» **Task description**: Would you transcribe each of the entries exactly, with nothing added or dropped?

------ Exercise data

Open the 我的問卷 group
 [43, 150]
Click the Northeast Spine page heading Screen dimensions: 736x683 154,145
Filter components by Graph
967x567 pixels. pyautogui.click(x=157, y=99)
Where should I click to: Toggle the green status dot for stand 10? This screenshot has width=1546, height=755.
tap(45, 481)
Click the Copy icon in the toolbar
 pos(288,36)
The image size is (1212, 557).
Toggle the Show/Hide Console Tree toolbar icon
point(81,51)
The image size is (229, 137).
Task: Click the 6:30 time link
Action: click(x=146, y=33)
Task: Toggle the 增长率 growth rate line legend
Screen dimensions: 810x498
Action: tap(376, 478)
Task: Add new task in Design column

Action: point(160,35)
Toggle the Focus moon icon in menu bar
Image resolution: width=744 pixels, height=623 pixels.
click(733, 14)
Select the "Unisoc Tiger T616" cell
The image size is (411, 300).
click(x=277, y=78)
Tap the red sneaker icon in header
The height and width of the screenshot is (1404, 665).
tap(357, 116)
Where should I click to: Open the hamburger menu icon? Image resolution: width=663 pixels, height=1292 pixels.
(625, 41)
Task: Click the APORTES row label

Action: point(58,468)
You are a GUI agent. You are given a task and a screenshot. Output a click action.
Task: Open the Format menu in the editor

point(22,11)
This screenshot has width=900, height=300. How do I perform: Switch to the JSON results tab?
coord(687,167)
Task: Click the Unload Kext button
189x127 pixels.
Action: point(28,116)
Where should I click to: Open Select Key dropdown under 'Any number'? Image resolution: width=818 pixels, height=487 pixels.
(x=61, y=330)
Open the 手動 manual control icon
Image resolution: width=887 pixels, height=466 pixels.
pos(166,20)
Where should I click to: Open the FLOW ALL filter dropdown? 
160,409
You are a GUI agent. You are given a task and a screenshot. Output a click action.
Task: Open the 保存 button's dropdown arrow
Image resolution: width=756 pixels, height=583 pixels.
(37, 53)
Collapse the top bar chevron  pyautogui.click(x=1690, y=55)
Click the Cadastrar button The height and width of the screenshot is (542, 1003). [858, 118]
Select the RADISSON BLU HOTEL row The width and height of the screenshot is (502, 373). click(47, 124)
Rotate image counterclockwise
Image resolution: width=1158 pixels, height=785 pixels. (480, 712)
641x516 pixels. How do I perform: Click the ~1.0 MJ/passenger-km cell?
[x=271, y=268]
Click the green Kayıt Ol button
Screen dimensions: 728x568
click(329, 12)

------------

» **Answer to the exercise**:
Open the 我的問卷 group
 [43, 150]
Click the Northeast Spine page heading Screen dimensions: 736x683 154,145
Filter components by Graph
967x567 pixels. pyautogui.click(x=157, y=99)
Where should I click to: Toggle the green status dot for stand 10? This screenshot has width=1546, height=755.
tap(45, 481)
Click the Copy icon in the toolbar
 pos(288,36)
The image size is (1212, 557).
Toggle the Show/Hide Console Tree toolbar icon
point(81,51)
The image size is (229, 137).
Task: Click the 6:30 time link
Action: click(x=146, y=33)
Task: Toggle the 增长率 growth rate line legend
Screen dimensions: 810x498
Action: tap(376, 478)
Task: Add new task in Design column

Action: point(160,35)
Toggle the Focus moon icon in menu bar
Image resolution: width=744 pixels, height=623 pixels.
click(733, 14)
Select the "Unisoc Tiger T616" cell
The image size is (411, 300).
click(x=277, y=78)
Tap the red sneaker icon in header
The height and width of the screenshot is (1404, 665).
tap(357, 116)
Where should I click to: Open the hamburger menu icon? Image resolution: width=663 pixels, height=1292 pixels.
(625, 41)
Task: Click the APORTES row label

Action: point(58,468)
You are a GUI agent. You are given a task and a screenshot. Output a click action.
Task: Open the Format menu in the editor

point(22,11)
This screenshot has width=900, height=300. How do I perform: Switch to the JSON results tab?
coord(687,167)
Task: Click the Unload Kext button
189x127 pixels.
Action: point(28,116)
Where should I click to: Open Select Key dropdown under 'Any number'? Image resolution: width=818 pixels, height=487 pixels.
(x=61, y=330)
Open the 手動 manual control icon
Image resolution: width=887 pixels, height=466 pixels.
pos(166,20)
Where should I click to: Open the FLOW ALL filter dropdown? 
160,409
You are a GUI agent. You are given a task and a screenshot. Output a click action.
Task: Open the 保存 button's dropdown arrow
Image resolution: width=756 pixels, height=583 pixels.
(37, 53)
Collapse the top bar chevron  pyautogui.click(x=1690, y=55)
Click the Cadastrar button The height and width of the screenshot is (542, 1003). [858, 118]
Select the RADISSON BLU HOTEL row The width and height of the screenshot is (502, 373). click(47, 124)
Rotate image counterclockwise
Image resolution: width=1158 pixels, height=785 pixels. (480, 712)
641x516 pixels. How do I perform: Click the ~1.0 MJ/passenger-km cell?
[x=271, y=268]
Click the green Kayıt Ol button
Screen dimensions: 728x568
click(329, 12)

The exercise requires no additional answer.